Copy each entry below unchanged; the images do not go in the copy.

(Items from a dataset)
____

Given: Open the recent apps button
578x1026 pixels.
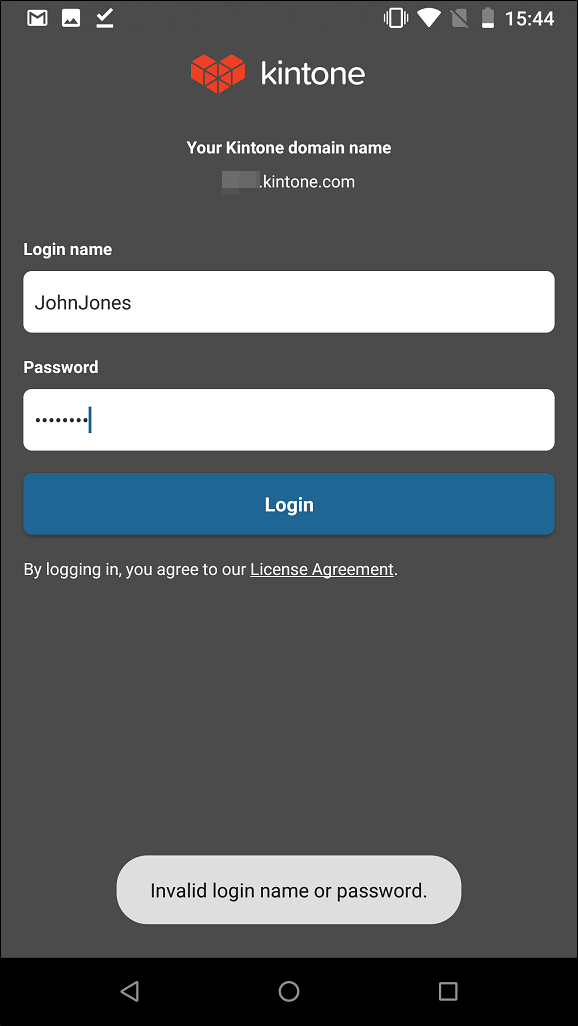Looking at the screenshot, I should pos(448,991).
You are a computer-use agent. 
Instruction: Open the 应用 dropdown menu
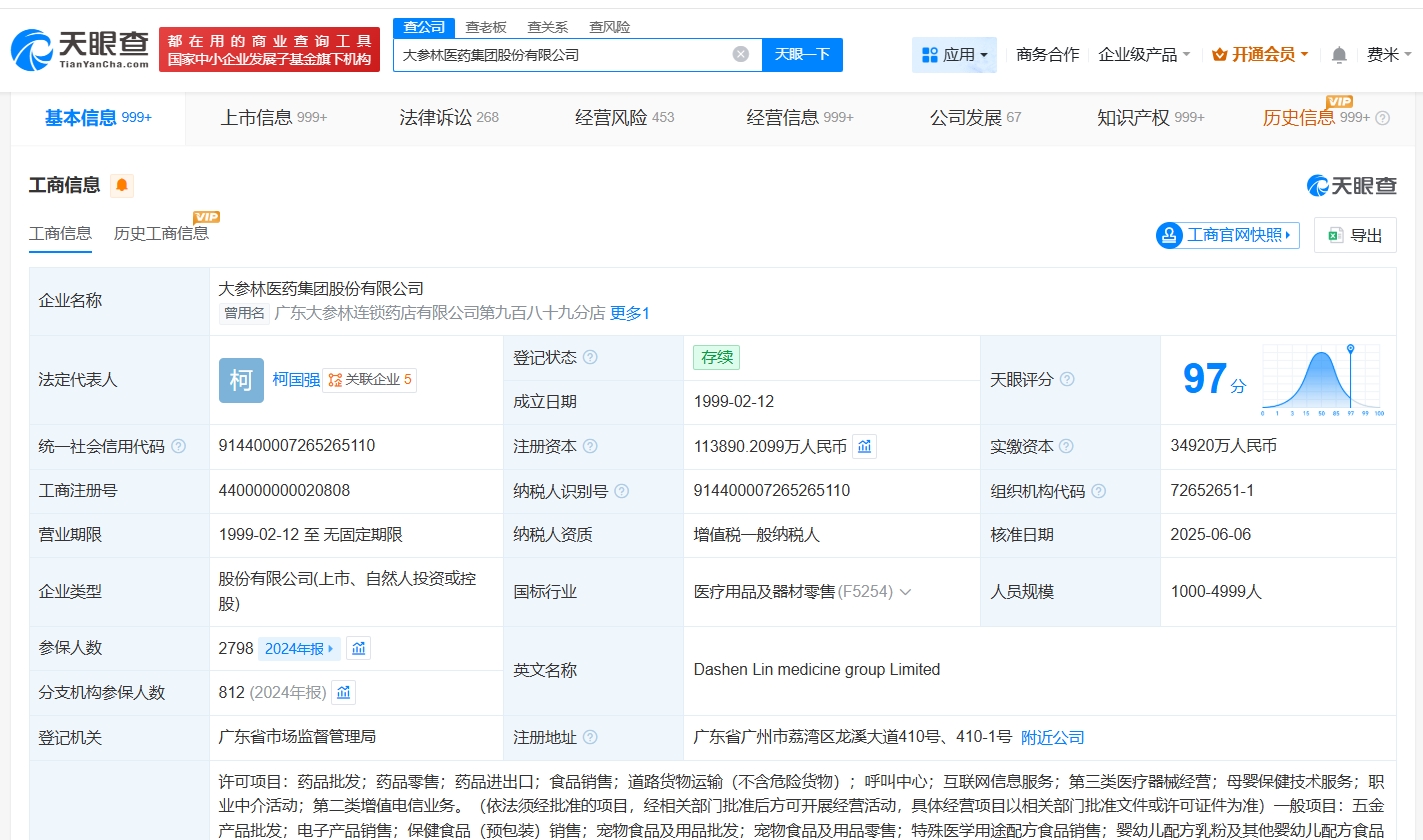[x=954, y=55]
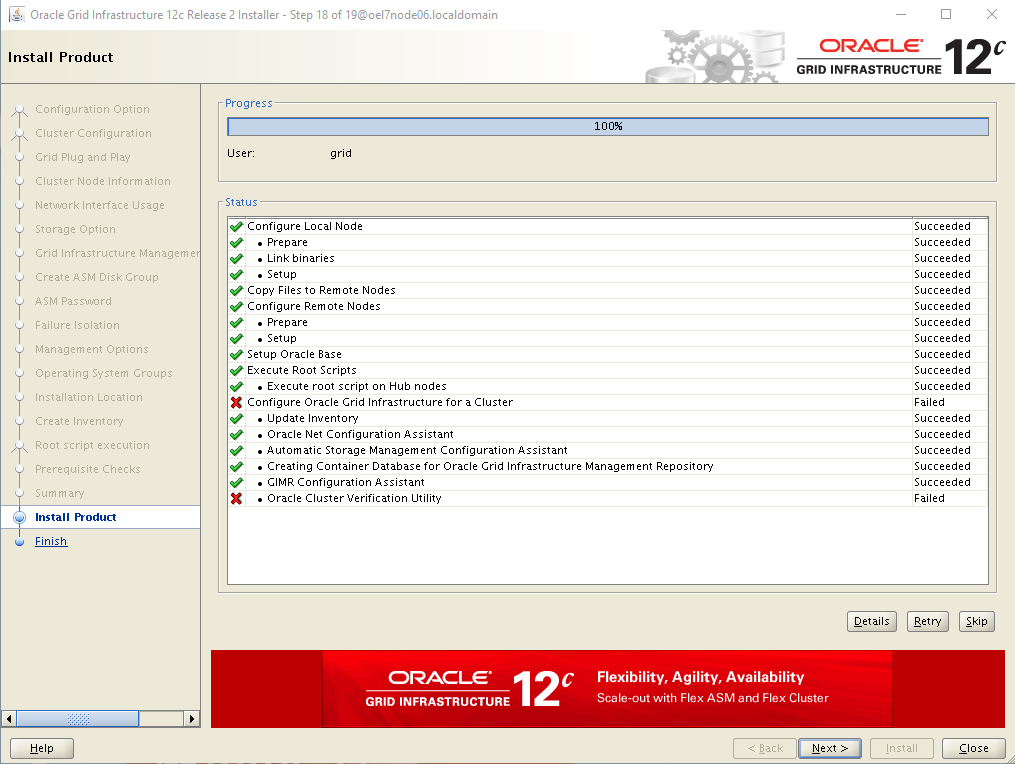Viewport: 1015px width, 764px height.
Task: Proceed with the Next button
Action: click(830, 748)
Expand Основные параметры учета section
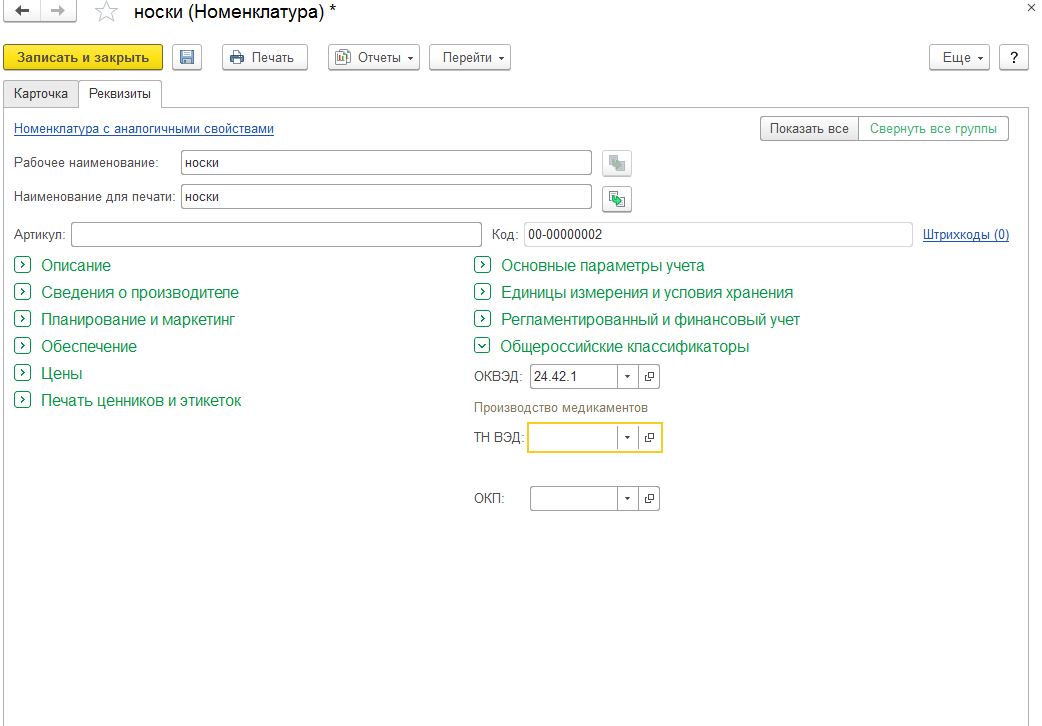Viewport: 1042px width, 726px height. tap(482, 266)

____

[ANSWER SPACE]
Given: Open the recent apps button
578x1026 pixels.
Looking at the screenshot, I should pos(448,991).
You are a computer-use agent. 
Instruction: Open the 应用 dropdown menu
[x=954, y=55]
Viewport: 1015px width, 764px height.
Task: Proceed with the Next button
Action: click(830, 748)
Expand Основные параметры учета section
Viewport: 1042px width, 726px height. tap(482, 266)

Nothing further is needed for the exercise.